The connections we have with our favourite artists and albums often mirror our real life relationships. Time and time again, we like to be able to return to the ones that provide a constant source of inspiration, to be drawn to those that offer warmth, or to have a fling with a certain track and move on as soon as the attraction fades. Given that musicians' directions seem to change just as much as people do, there is also an uncanny set of similarities with the break-up process. For instance, after buying an artist's releases back to back only to find that there's just no spark there anymore, it's natural to find ourselves reluctantly brooding over what seems like an inevitable parting of ways.
When Amon Tobin composed the soundtrack to the computer game Chaos Theory: Splinter Cell 3 in 2005, he brought a three-year recording hiatus to an end with a distinctive departure from his normal style.

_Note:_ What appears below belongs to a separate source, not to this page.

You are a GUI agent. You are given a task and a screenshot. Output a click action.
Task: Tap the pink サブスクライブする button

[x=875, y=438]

Take a quick glance at Tobin's discography and it's easy to see an inherent step-by-step evolution, but Splinter Cell seemed to bypass a substantial chunk of that development and instead leapt full-long into a head-turning experiment in sound. Sure, there were still recognisable elements and it did indeed test your stereo's capabilities, but it also tested your patience, plummeting into a nosedive of listenability and running out of ideas soon after the opening track. It was a change that left many listeners lost and confused, clinging to the hope that this was "just a phase."

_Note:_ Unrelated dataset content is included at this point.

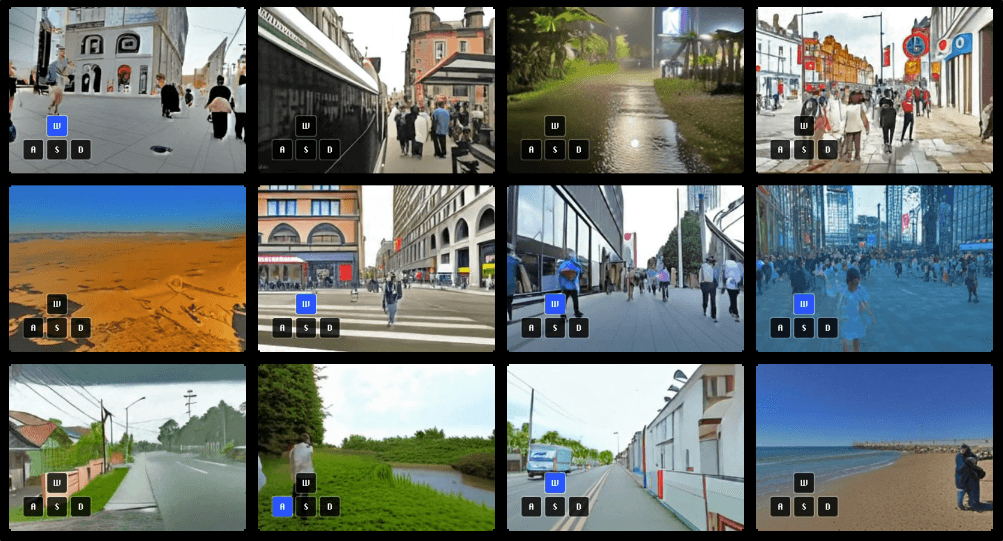Click the highlighted A key on the grassy riverbank video

coord(282,507)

Although the idea of original sampling has always been a signature component of Tobin's catalogue, at the heart of it lay that characteristically murky, almost sinister flow where Batucada meets free jazz and flirts with drum 'n' bass. But Splinter Cell changed all that, and changed it utterly. Not only is Foley Room in keeping with its predecessor (uncomfortably so, one might argue, given the deluge of déjà vu moments), but it also spells out that there's likely to be no way back to Tobin's former glories.

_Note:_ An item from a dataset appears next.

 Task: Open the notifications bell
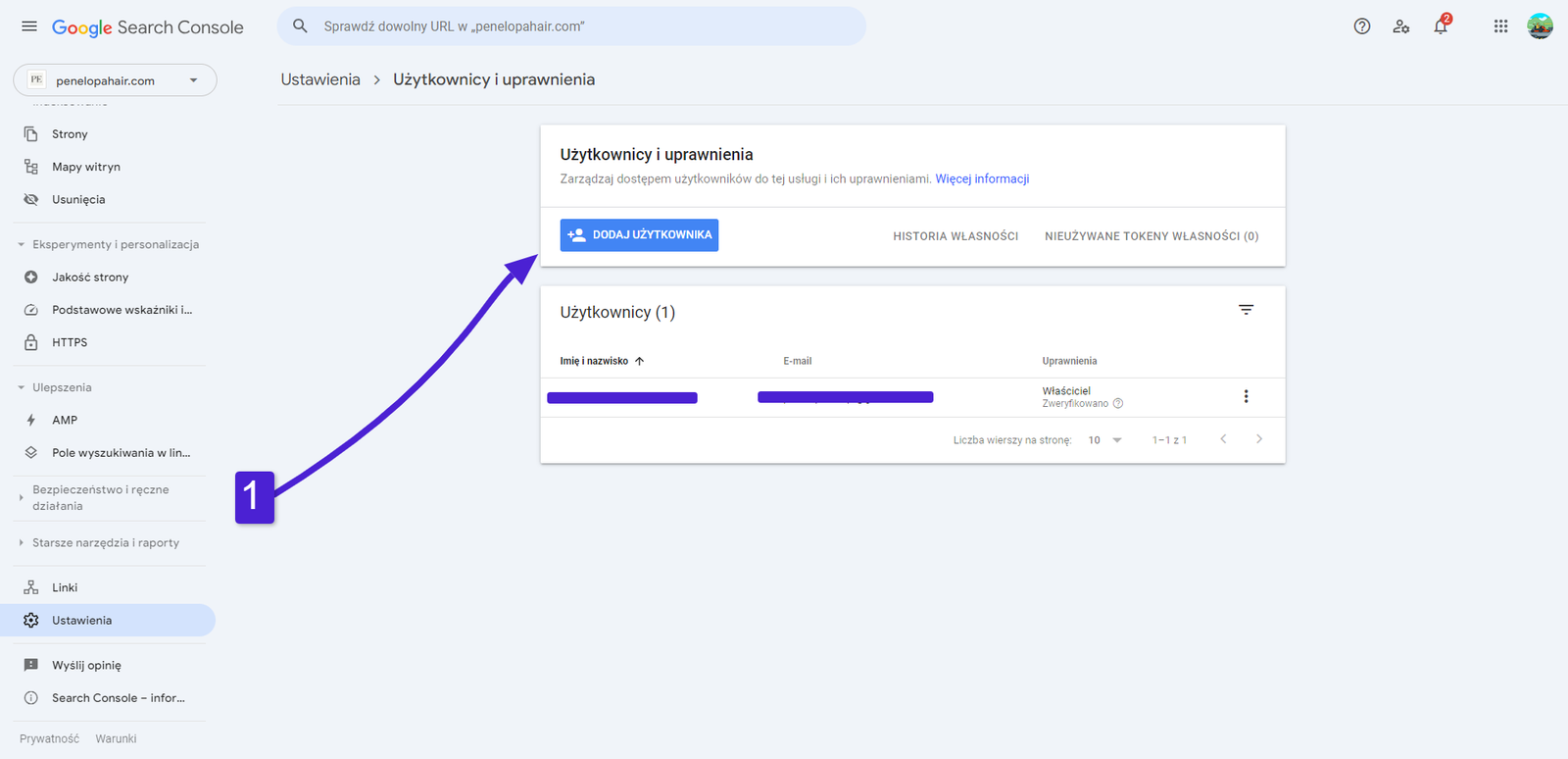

Named after the labs where sound effects are created, Foley Room is the result of Tobin having roamed the globe with high-sensitive microphones in hand, gathering a slew of field recordings he could manipulate into his own percussive dynamics. Spliced together with the dissected remains of fresh material by artists such as the Kronos Quartet, Stefan Schneider, and Sarah Pagé, the project ultimately amounts to an experiment in sound design. Yet while the notion of hearing Amon Tobin work wonders with an inspired snippet of a reclusive Mexican composer may sound appetizing, the end product is nothing like what one would hope it would be.
The opener, "Bloodstone," hints that Tobin's sample-chasing travels will see nuggets gleamed from the likes of some unknown gypsy ensemble in an alleyway café, but before we even get to the orchestral "Built Upon," all potential has begun to disappear from sight, with only the tenth track of the album, "Always," resembling something that may warrant repeated listens. Instead, deconstructed industrial textures run rampant until it sounds less like an electronica artist spending months in a Foley room and more like a claustrophobic trying to claw their way out of one with the lights turned off.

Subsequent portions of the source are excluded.